What adjustments have to be made when so many people grow old simultaneously? To take one example, after a recent surge in accidents involving older drivers, the government began testing the Robot Shuttle, an autonomous bus intended for use in rural areas, where Japan’s shrinking pains have hurt the most. Other tweaks include slowing down escalators and equipping shopping carts with magnifying glasses.
It’s long been observed that Japan’s aging doesn’t bode well for its economy. Lots of old people means a financial drain on both the private and public sectors, as health-care and pension costs skyrocket and productivity declines. But the news isn’t all bad: Amid this elder boom, a new, 100 trillion yen ($800 billion) consumer category has emerged, known as “the silver market.”

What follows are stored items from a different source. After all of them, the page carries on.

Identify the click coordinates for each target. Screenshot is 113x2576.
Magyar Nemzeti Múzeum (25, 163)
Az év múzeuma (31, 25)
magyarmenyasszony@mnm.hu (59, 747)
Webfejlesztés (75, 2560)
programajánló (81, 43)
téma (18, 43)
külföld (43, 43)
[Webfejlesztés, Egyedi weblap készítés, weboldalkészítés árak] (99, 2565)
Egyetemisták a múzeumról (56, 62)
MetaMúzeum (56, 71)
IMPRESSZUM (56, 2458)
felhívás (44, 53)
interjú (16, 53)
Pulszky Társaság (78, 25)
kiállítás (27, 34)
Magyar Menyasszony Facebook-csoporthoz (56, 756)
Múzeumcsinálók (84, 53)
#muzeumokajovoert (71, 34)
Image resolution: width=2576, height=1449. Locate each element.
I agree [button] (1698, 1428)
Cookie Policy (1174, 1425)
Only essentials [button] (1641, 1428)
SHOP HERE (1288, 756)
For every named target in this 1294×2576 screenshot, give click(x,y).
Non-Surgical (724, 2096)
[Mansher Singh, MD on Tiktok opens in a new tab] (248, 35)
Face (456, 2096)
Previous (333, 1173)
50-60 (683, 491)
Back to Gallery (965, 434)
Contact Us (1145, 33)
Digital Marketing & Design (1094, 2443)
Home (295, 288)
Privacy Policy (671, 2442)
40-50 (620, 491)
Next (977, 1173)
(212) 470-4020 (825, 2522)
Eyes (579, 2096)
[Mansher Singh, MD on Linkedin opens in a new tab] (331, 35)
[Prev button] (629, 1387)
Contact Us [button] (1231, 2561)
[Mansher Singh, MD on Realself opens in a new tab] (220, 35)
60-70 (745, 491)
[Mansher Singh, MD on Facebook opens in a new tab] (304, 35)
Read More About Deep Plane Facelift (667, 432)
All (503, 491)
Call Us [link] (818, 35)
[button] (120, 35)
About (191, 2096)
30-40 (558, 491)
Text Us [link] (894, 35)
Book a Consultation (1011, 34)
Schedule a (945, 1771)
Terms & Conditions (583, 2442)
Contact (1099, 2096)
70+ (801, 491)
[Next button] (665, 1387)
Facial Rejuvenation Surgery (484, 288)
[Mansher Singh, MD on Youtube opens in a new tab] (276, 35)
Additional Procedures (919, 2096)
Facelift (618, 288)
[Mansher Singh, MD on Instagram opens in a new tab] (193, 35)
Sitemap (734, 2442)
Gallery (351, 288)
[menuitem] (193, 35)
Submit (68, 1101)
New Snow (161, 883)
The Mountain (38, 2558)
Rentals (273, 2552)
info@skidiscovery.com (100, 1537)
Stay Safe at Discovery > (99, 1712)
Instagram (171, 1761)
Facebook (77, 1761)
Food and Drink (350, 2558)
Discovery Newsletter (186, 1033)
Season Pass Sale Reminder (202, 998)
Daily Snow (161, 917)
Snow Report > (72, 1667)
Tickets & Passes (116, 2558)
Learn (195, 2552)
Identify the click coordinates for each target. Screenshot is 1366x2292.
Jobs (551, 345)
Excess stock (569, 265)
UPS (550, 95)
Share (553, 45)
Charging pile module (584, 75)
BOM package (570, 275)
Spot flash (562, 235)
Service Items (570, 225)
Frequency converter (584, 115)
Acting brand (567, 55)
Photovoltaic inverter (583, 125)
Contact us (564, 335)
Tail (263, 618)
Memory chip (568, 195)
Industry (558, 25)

Millions of Japanese seniors who have long been saving for retirement find themselves at the center of a commercial bonanza. The products vying for their attention range from Docomo’s Raku-Raku 4, a smartphone that’s “easier to hear” and also has jumbo screen icons, to Fujisoft’s Palro, a $6,000 “carebot” that combats dementia through trivia games and fitness drills. Even video-game arcades, long a bastion of youth, are wooing golden-agers with benches for resting; arcade staffers are encouraged to get certified as senior-friendly “service assistants.”